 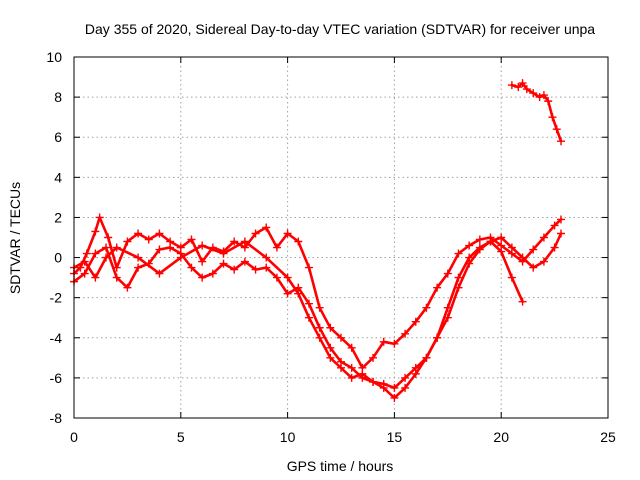 What do you see at coordinates (58, 258) in the screenshot?
I see `y-tick-label: 0` at bounding box center [58, 258].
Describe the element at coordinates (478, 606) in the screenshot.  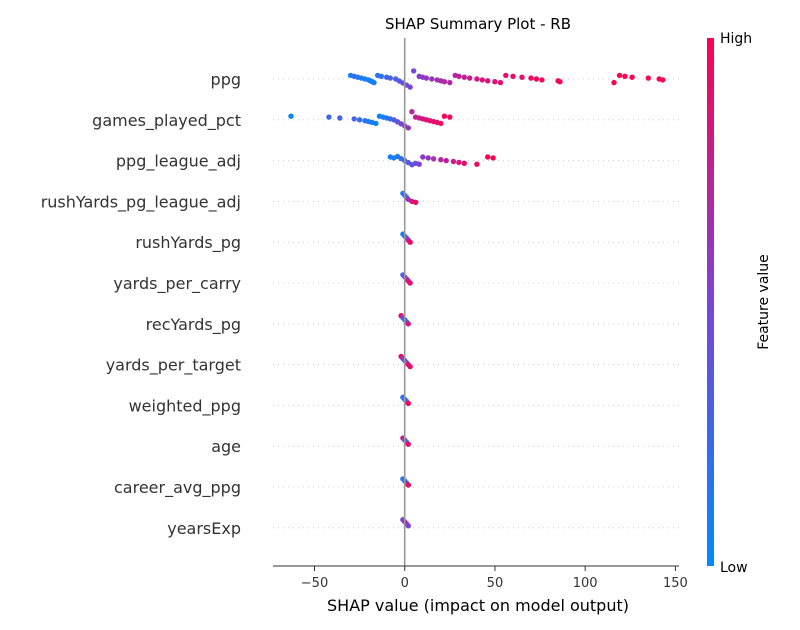
I see `x-axis-title: SHAP value (impact on model output)` at that location.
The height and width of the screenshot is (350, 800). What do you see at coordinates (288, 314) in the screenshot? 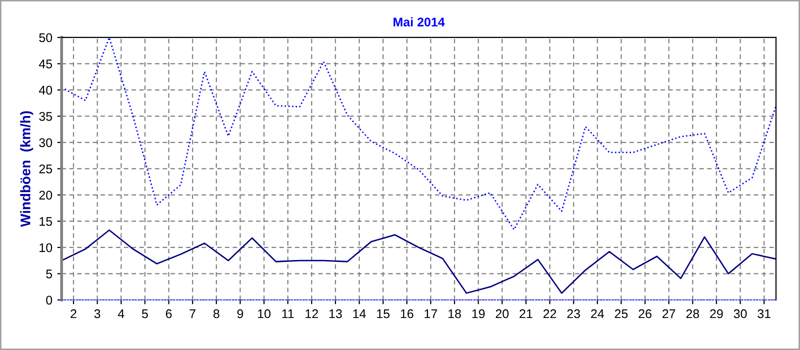
I see `x-tick-label: 11` at bounding box center [288, 314].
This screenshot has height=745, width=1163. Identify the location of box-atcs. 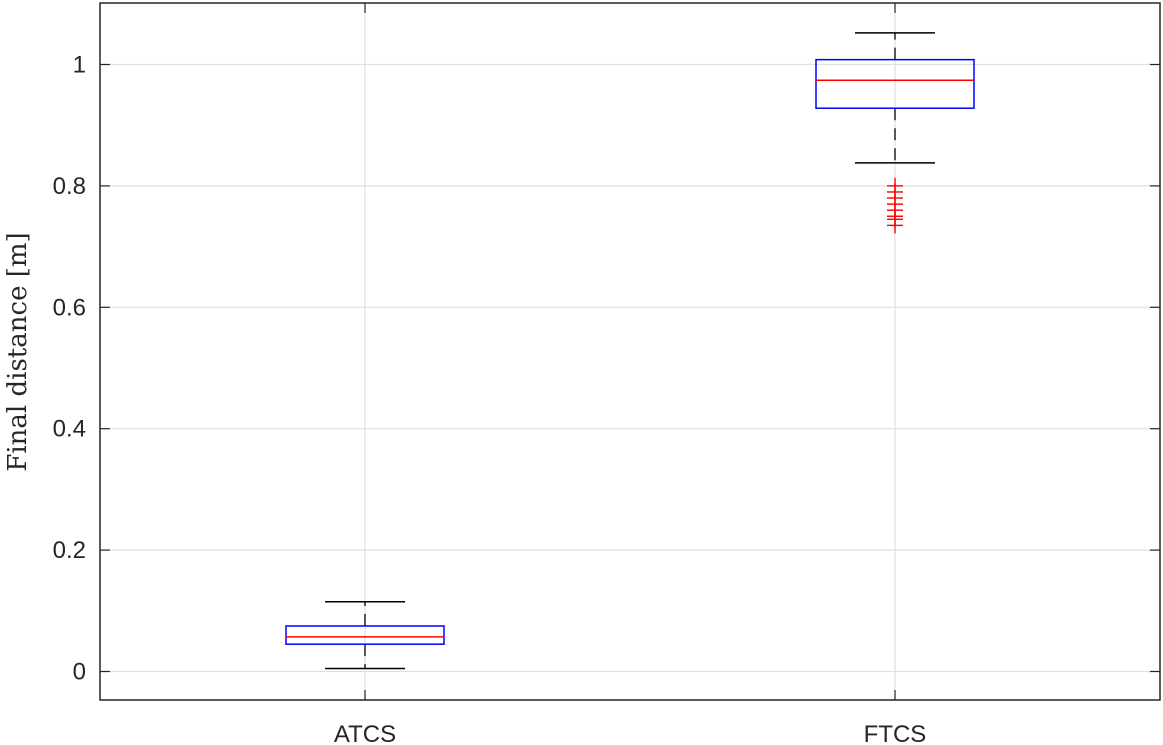
(365, 635).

> [EXERCISE DIRECTIONS]: Please copy the lines above word for word, from the first through the last, and leave out the pictures.

> [TASK SOLUTION]:
  What do you see at coordinates (58, 258) in the screenshot?
I see `y-tick-label: 0` at bounding box center [58, 258].
Describe the element at coordinates (478, 606) in the screenshot.  
I see `x-axis-title: SHAP value (impact on model output)` at that location.
The height and width of the screenshot is (350, 800). What do you see at coordinates (288, 314) in the screenshot? 
I see `x-tick-label: 11` at bounding box center [288, 314].
This screenshot has height=745, width=1163. Identify the location of box-atcs. 
(365, 635).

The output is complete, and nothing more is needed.